Diversement accueilli dans une Amérique divisée comme jamais, son geste d’humeur lui a valu insultes et menaces, et un procès pour licenciement abusif contre son ancien employeur, qu’elle accusait d’avoir violé sa liberté d’expression.

Il lui a aussi « ouvert beaucoup de portes », dit-elle depuis sa maison de Sterling, dans la grande banlieue de Washington, où elle conserve précautionneusement dans un classeur coupures de presse, caricatures et autres traces des apparitions télé qui ont suivi « l’incident ».

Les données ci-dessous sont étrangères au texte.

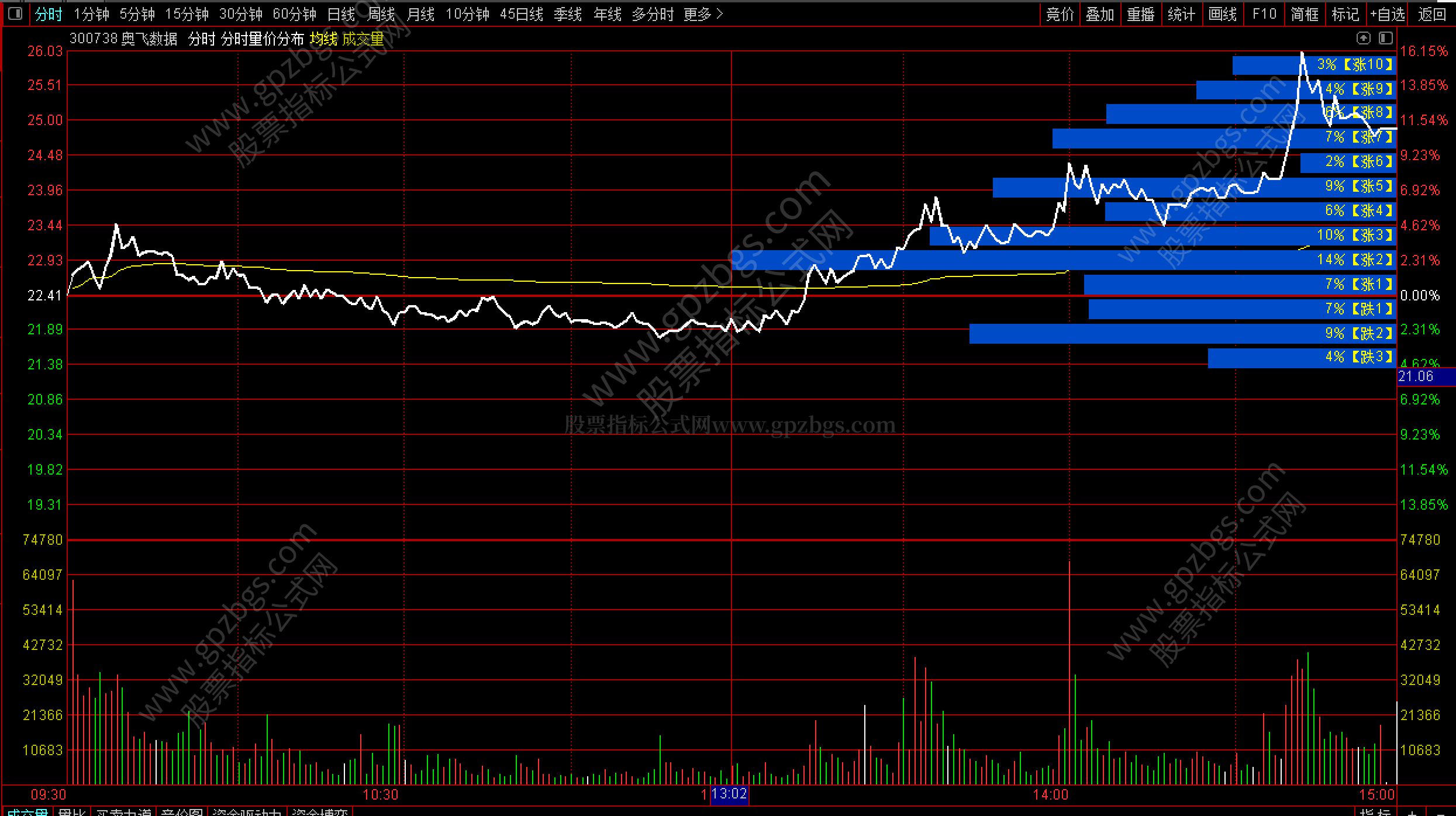Image resolution: width=1456 pixels, height=816 pixels.
Task: Click 重播 replay button
Action: tap(1141, 14)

Mère célibataire de deux adolescents, elle a très vite retrouvé un emploi, parmi les nombreux qui se sont alors offerts à elle, avant qu’on ne lui propose de se porter candidate sur une liste démocrate pour un siège à l’assemblée de son comté.  

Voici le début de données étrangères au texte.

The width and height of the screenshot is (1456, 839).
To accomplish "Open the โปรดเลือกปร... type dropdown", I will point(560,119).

Elle n’a pas hésité longtemps. L’engagement politique a semblé une « évidence » à cette femme hyperactive et entière, très impliquée dans sa communauté.

« Je me suis sentie investie d’une responsabilité après avoir hérité d’un mégaphone », explique-t-elle. « Je ne peux pas me présenter contre Trump, mais je peux faire bouger les choses ici (localement) ».

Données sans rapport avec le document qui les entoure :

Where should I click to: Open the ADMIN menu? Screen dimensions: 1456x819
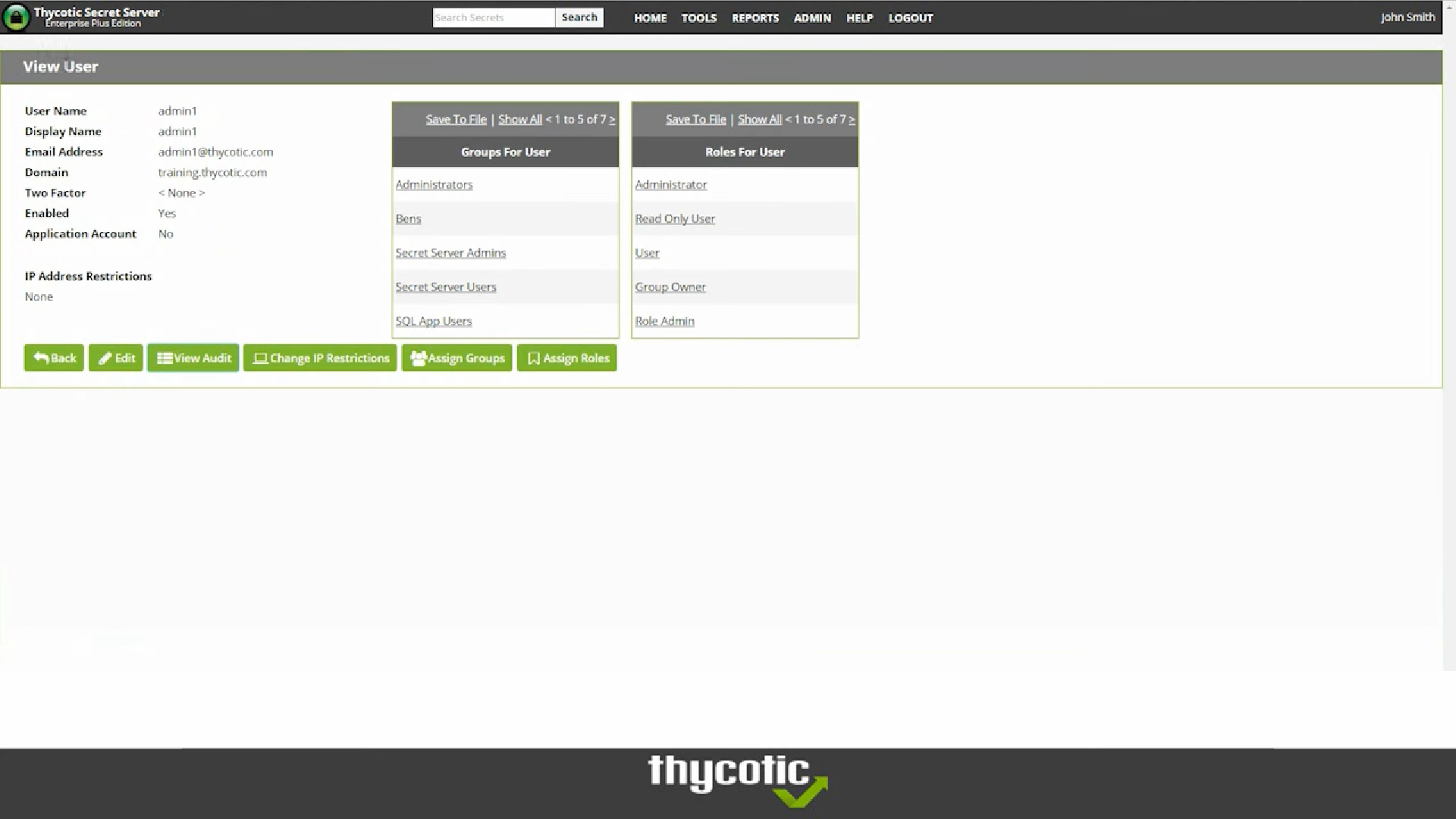[x=811, y=17]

La marathonienne de 52 ans souhaite montrer qu’il y a « du fond derrière » sa candidature – éducation, femmes, transports, environnement –, qu’elle n’est « pas seulement la personne qui a fait un jour un doigt d’honneur au président sur son vélo ».

Elle se tient donc sur le terrain à une stratégie bien établie : lorsqu’elle frappe aux portes des maisons cossues du comté de Loudoun, le plus riche des États-Unis, Juli Briskman n’évoque pas d’elle-même ce qui lui a offert son quart d’heure de célébrité.

Elle le fait uniquement si ses interlocuteurs « commencent à parler du gouvernement » ou remarquent la broche vélo placée en évidence sur sa poitrine.

PHOTO BRENDAN SMIALOWSKI, AFP

Juli Briskman

Encore des menaces

En cette venteuse soirée d’automne, au milieu des décorations d’Halloween, personne ne semble se souvenir spontanément du buzz d’il y a deux ans. Pour Mike Mullins, son directeur de campagne, la candidature de Juli Briskman n’est pourtant pas tout à fait comme les autres.

« Je n’ai jamais travaillé sur une campagne locale pour laquelle il était aussi facile d’attirer l’attention des médias », assure-t-il. « Nous avons des donateurs jusqu’au Texas ou au Tennessee, beaucoup de soutien de gens qui se reconnaissent en elle ».  

La cycliste au majeur levé confie aussi avoir encore reçu récemment sur son répondeur des messages menaçants de « lâches » anonymes. Mais une application l’aide, pour le porte-à-porte, à cibler les foyers plutôt susceptibles de voter démocrate et à éviter les mauvaises rencontres.

Une femme peu commode lui a dit une fois qu’elle ne voterait que pour un candidat soutenant ouvertement Donald Trump et lui a demandé si c’était son cas. « Pas vraiment », a répondu Juli Briskman dans un euphémisme, avant de s’éclipser poliment en prenant soin de ne pas trop montrer sa broche.